I am a life-long fan of science fiction, and so when I had an idea for my first story, I wasn't surprised that it was in that genre. The first book took me ten years to complete, but I've got a little quicker since. I am pleased to say that I now have over thirty books published in my name.
What next? So far I haven't run short of ideas for new stories, so there are several projects in various stages of completion, and I hope to be publishing the next story before too long, so please subscribe to my alerts.
My profile picture is a portrait of the author as a young man, painted by my daughter Charlotte Salisbury who has also contributed to several of my book covers.
In the 1970s I studied Chemistry at university and then spent over thirty years in classrooms across England teaching almost anything but Chemistry, including Photography, Communications Skills, General Science, Computing, and Information and Communications Technology.
In the 1990s I spent ten years writing abstracts of chemical patents. This was a most exacting process but very rewarding to be reading about the very latest inventions in the field, and the abstracts were distributed world-wide to research scientists by subscription. Articles of mine have been published in magazines and I have written assignments used for assessing Communications Skills for a major international Examination Board.
After retiring early this century I began writing in earnest.
on April 02, 2012 :
An interesting concept, intelligently told and fun to read.
(reviewed 21 days after purchase)
on Sep. 23, 2011 :
An interesting read, well presented. Imaginative concepts are woven very smoothly into the narrative.
(reviewed 62 days after purchase)
on Feb. 12, 2011 :
This is a book of ideas. It's an intelligent, well-written sci-fi thriller told by a likeable first person narrator. The story - involving body-swapping holidays, mining for fuel ore, far-flung colonies, kidnapping - is engagingly told and, like the best sci-fi, it shows us a future that shines a light on our present; the characters struggle with questions of identity and memory while seeking to escape from the terrible drudgery of the daily toil. And, of course, there is always the hope of finding redemption through love. The world it is set in is confidently and convincingly portrayed; the technical details made me feel as if the author must have travelled to the future and worked in a job very much like the narrator's to be able to tell us so much about it. I found this book through a recommendation on the kindle forums and I'm glad I did. I enjoyed it and I look forward to reading more of this author's work.
(reviewed 11 months after purchase)
on Sep. 04, 2010 :
At a time when some publishers seem to think that SciFi does not sell books, this one will probably prove them wrong.
Many of these books only reflect the worst of us; blind anger, fear, suspicion and ultimately violence.
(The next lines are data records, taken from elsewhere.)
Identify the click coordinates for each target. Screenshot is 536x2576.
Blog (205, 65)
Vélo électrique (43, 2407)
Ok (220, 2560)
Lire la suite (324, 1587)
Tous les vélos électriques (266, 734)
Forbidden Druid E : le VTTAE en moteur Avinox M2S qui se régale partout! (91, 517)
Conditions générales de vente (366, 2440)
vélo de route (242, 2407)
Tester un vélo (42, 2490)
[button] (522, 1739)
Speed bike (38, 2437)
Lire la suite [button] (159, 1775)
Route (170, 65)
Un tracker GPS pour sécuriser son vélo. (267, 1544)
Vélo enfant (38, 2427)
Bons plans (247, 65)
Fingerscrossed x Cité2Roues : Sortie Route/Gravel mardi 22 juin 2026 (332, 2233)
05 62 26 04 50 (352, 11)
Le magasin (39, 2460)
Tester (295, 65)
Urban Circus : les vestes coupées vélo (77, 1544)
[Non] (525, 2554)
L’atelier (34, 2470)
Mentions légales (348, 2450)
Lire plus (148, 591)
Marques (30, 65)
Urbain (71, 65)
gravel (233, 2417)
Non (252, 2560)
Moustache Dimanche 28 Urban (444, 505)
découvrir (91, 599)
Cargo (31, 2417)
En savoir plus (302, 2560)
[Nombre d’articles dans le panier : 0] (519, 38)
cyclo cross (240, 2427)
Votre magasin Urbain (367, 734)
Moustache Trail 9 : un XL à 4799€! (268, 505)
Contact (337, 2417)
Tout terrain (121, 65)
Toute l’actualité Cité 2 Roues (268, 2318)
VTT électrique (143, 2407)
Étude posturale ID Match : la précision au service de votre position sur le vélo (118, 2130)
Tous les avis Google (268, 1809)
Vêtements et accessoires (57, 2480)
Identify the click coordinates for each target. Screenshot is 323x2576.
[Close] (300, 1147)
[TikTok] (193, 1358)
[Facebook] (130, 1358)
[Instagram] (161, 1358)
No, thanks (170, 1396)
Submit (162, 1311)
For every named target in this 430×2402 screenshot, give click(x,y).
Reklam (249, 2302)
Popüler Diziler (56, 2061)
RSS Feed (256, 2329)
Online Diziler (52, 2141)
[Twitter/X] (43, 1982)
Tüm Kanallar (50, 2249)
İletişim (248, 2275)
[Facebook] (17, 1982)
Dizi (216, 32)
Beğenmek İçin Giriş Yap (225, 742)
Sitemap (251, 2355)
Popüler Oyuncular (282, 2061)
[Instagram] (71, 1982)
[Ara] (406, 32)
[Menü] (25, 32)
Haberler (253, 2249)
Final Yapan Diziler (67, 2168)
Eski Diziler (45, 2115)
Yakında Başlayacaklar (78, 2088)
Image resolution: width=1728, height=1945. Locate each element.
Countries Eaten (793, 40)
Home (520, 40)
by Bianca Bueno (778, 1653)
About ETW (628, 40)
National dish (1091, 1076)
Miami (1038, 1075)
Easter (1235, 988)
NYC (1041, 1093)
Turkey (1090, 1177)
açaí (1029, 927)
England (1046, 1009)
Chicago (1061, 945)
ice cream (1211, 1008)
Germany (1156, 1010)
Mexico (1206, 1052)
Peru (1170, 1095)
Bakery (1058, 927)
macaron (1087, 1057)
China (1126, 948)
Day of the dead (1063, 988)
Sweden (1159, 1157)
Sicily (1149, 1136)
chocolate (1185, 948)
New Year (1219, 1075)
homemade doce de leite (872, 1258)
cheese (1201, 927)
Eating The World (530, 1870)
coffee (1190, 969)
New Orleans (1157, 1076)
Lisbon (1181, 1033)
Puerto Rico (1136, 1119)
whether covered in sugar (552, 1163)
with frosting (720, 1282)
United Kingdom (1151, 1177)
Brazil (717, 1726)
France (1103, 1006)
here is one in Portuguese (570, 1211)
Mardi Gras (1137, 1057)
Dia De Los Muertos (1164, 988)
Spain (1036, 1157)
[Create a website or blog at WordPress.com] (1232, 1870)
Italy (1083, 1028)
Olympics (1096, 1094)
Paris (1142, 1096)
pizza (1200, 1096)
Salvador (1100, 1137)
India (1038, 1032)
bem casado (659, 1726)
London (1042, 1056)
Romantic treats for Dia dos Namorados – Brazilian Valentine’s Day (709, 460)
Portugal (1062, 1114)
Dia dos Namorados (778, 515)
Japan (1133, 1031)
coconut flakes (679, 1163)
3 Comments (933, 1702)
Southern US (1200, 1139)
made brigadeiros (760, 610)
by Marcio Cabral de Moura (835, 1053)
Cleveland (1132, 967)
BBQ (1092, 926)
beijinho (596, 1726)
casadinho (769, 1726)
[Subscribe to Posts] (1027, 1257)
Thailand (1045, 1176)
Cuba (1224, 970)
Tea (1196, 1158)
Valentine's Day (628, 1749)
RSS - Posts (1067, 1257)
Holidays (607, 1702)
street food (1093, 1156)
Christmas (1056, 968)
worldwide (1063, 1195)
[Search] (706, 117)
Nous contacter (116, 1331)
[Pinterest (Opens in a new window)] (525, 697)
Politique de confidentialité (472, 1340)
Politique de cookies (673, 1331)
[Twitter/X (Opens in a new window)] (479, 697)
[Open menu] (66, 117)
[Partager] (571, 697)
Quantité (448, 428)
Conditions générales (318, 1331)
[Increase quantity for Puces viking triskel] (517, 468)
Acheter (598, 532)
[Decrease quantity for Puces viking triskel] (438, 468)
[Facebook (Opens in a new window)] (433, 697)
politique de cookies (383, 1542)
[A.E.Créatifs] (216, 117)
But Passengers to Sentience is an intelligent read, and a different take on what can happen when mankind comes in contact with a newly discovered species.
I also like that Peter Salisbury weaves into the story some very nice technological advances. I work in a tech support department at a software company, and would definately like to have some of the tools written into the plot. God, please grant me one thing... the fingertip mouse.
I give this work five stars out of five for originality, and for fulfilling my dream of space colonization...at least in a literary way.
(reviewed the day of purchase)
on March 18, 2010 :
After catching up on some classics, I tried Passengers to Sentience for a change. It was hard to put it down. The technology is woven into the narrative without intruding on the story, amazing as it is, so you can concentrate on what is going on and how it will all end.
Intriguing to think that we who grew up before the age of mobile phones and the Internet, and knew people who were alive when the Wright brothers flew, will be one of few generations that can still more or less identify with 19th century novels and yet accept this tale as possible.
For better or worse, human nature does not change much in spite of a little selection and a trip across the galaxy. The clever details provide plenty of food for thought afterwards, and it will be well worth a second read. Or a sequel? I am looking forward to the next adventure with Ben and Lori.